An Increase in European Advertising

  • by January 30, 2001
While online advertising spend fell slightly in key European markets in December 2000 from the previous month, Forrester Research B.V. predicts a 70% increase in European outlays on online advertising. Forrester expects online ad spending to reach 1.2 billion euros, up from 690 million euros in 2000.

"The first half of 2001 will be relatively quiet, but by the second half, growth in spending on online advertising will pick up," commented Marc Cohen, European AdWatch Manager. "Although dot-coms are tightening their belts, traditional advertisers are expected to step further into the market.

"In general there is this virtuous circle going on. More people are going online, more people are getting comfortable with spending money online and more companies are getting money via online channels, so they can spend more on online marketing."

According to Forrester's Internet AdWatch Spending Monitor, in December last year online ad spend across all of Europe's major markets totaled 38.8 million euros. Spending on online advertising in the UK fell to 17.3 million euros, from 17.7 million euros in November, while in Germany spending fell to 12.6 million euros, from 12.8 million euros the previous month.
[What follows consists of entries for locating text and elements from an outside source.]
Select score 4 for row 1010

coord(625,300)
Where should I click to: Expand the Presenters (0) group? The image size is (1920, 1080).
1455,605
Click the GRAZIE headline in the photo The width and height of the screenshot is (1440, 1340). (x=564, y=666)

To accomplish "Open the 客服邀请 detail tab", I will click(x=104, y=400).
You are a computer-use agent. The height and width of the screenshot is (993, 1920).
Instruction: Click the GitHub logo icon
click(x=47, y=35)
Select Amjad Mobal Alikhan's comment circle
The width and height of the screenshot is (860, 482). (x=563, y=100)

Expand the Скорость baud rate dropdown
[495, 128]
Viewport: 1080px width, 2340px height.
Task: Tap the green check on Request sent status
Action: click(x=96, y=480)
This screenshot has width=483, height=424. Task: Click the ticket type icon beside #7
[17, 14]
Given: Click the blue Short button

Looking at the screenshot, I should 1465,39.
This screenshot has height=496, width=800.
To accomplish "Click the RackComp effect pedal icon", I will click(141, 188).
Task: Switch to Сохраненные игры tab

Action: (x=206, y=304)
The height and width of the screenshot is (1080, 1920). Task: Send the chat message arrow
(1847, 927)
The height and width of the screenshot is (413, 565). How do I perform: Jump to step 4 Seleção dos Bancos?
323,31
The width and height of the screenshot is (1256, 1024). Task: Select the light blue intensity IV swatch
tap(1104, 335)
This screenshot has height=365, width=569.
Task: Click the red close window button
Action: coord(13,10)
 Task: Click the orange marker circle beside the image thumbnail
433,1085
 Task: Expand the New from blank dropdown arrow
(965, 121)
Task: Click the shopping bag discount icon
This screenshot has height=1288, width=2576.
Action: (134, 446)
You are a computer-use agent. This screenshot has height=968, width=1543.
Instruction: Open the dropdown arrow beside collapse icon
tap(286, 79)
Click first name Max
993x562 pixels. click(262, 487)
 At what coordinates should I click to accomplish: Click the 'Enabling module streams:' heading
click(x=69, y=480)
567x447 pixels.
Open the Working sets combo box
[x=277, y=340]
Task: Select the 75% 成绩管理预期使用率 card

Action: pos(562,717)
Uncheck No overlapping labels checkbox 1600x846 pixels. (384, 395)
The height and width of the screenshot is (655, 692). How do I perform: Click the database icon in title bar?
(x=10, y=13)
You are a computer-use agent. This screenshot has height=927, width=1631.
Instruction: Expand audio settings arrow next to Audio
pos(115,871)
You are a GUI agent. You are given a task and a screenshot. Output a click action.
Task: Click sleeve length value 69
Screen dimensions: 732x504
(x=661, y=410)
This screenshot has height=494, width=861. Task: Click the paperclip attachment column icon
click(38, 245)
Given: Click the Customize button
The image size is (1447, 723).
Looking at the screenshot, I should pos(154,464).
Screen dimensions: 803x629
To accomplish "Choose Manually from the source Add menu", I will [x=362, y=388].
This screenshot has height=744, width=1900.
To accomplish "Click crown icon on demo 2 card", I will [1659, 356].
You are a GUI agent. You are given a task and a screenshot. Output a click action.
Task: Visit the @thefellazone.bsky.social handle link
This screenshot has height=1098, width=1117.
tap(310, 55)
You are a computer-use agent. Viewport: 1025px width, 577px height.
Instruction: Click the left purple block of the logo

In France, a less mature market for Internet advertising, spending rose slightly, to 8.6 million euros, from 8.3 million euros in November.



The consumer-goods category saw the most spending on online advertising in December, rising to 25% of the total spent in the United Kingdom and 24% in Germany. In Germany, TooJoo AG, an online gift shop, spent the most on online advertising at 381,000 euros. In Britain, Virgin Group led with 349,000 euros, and in France, Banque Nationale de Paris was the biggest spender, with a 194,000-euro outlay. Banque Nationale de Paris maintained its rank after spending the most on online advertising the previous month, while in the U.K. the Royal Bank of Scotland Group PLC had been in first place in November, and Germany's top spender was Primus Software AG.

"In contrast to the lower overall online adverting spending, November and December 2000 showed increases in the number of companies advertising, but were getting lower rates for each ad purchased," Cohen added. "Also, many new advertisers were spending small amounts as they were making first-time forays on to the Internet over Christmas.

"Traditional spending by media and entertainment companies has been the biggest category, particularly over the summer months. Banks and information technology companies were prominent among the biggest spenders in online advertising, while more retailers were online targeting Christmas shoppers."